Situé dans le Minervois, l'origine du village est très ancienne. Cicéron le citait en 74 avant J.C sous le nom latin de "Cella Vinaria" qui signifie "cellier à vin". Lavineira, sa plus ancienne mention écrite en 1069, signifie "lieu planté de vignes". 

C'est au VIème siècle avant J.C. que les Grecs et les Romains ont introduit la vigne et l'olivier dans la région. Des traces de l'occupation romaine sont encore visibles autour du village (voie romaine, puits où l'on a retrouvé des amphores...), où la vigne a un grand rôle. 

En 870, Charles le Chauve donne à Sunarius (abbé de Lagrasse), une villa Anforaries et les Salines qui se trouvent au bas (ce serait l'étang de San-Celz, situé entre La Livinière et Azille). Cette villa en Minervois serait la Cella Vinaria bien connue à l'époque romaine.

Les chartes de l'Abbaye de Caunes mentionnent le village dès le commencement du 12ème siècle. La seigneurie est importante et toute dévouée à l'Abbaye de Caunes dont Hugues de La Livinière est l'abbé. En 1210, Pierre de La Livinière est seigneur et se range aux côtés de Guillaume, vicomte de Minerve. Après la défaite, Pierre est dépossédé de ses terres par Simon de Montfort qui installe dans le château un de ses lieutenants Pierre le Singlar. 
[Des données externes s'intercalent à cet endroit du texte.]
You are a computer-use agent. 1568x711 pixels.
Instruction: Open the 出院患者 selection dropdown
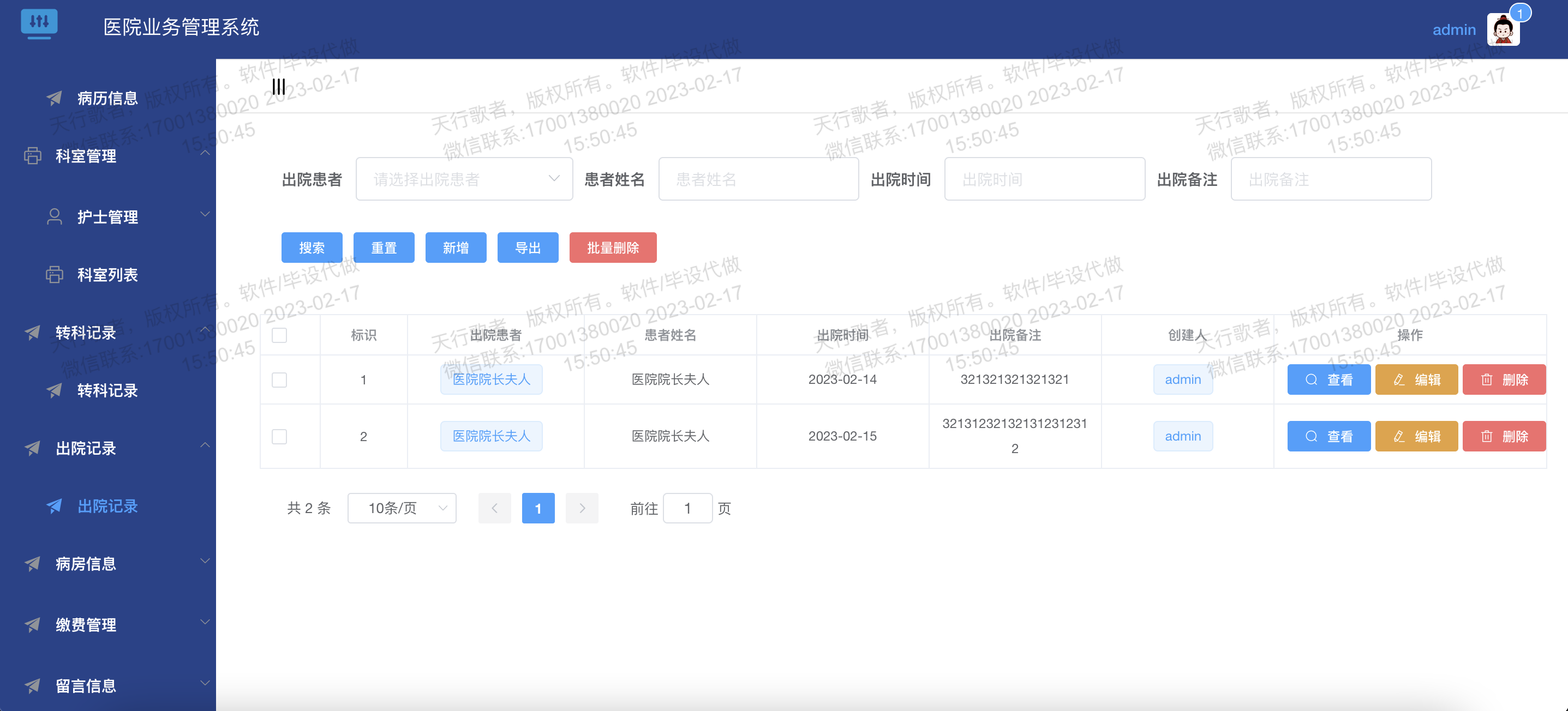(x=464, y=178)
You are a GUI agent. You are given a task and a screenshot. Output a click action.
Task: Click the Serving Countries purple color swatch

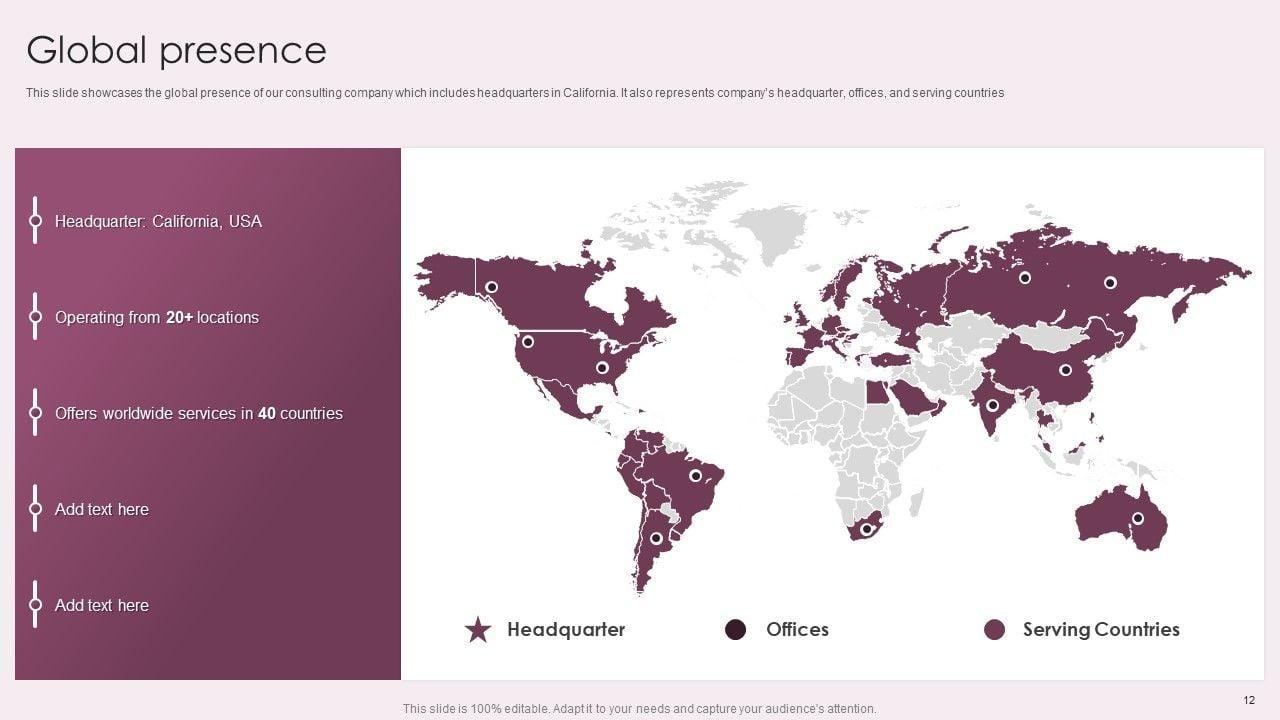(x=994, y=629)
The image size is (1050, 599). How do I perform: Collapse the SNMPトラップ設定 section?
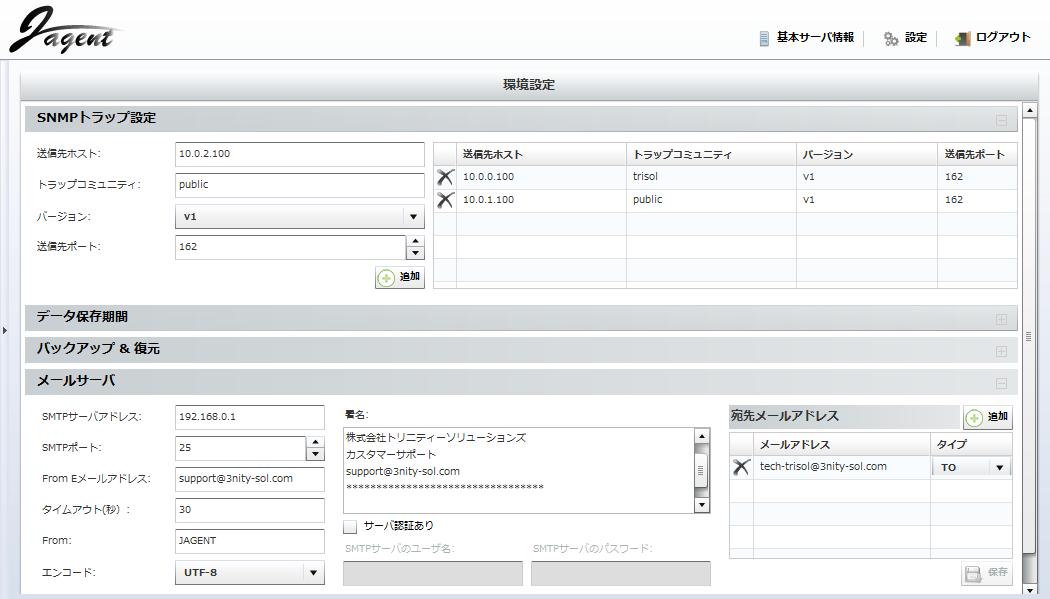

Originaire du Limousin, Jacques de La Jugie était venu s'établir dans le Midi et se fixa à La Livinière. Il est anobli en 1339. Son fils Nicolas lui succède et achète les places de La Livinière, et Saint-Julien en 1350. Marguerite de La Jugie, par son alliance avec François de Moustiers, permet à ce dernier de s'intituler Comte de Mérinville, Rieux, Azilhan, baron de La Livinière, seigneur de Ferrals. La Livinière est alors un bourg fortifié muni d'une ceinture de remparts percée de cinq portes.

Le 22 janvier 1790, création du département maritime du Bas-Languedoc ou de Montpellier. Saint-Pons devient district, le canton de La Livinière est créé avec Siran et Saint-Julien des Molières. Le village sera chef de canton pendant dix ans et compte  1200 habitants en 1881.

La Livinière est adossé aux contreforts du Causse et bénéficie d'un climat méditerranéen doux.

Entre mer méditerranée et Pyrénées et au pied de la Montagne Noire, la situation de notre village est parfaite pour explorer les richesses du Languedoc-Roussillon.

Le village regorge d'un patrimoine historique riche et d'une volonté grandissante de ses habitants à le faire découvrir au public.

Aujourd'hui, le village compte environ 550 habitants et les activités principales pratiquées sont la viticulture et l'oléiculture. Il est le berceau du premier crû du Languedoc, le Crû Minervois La Livinière, appellation obtenue en 1999. Le renouveau de l'oleiculture est en plein essort et de plus en plus d'exploitations viticoles se convertissent au bio.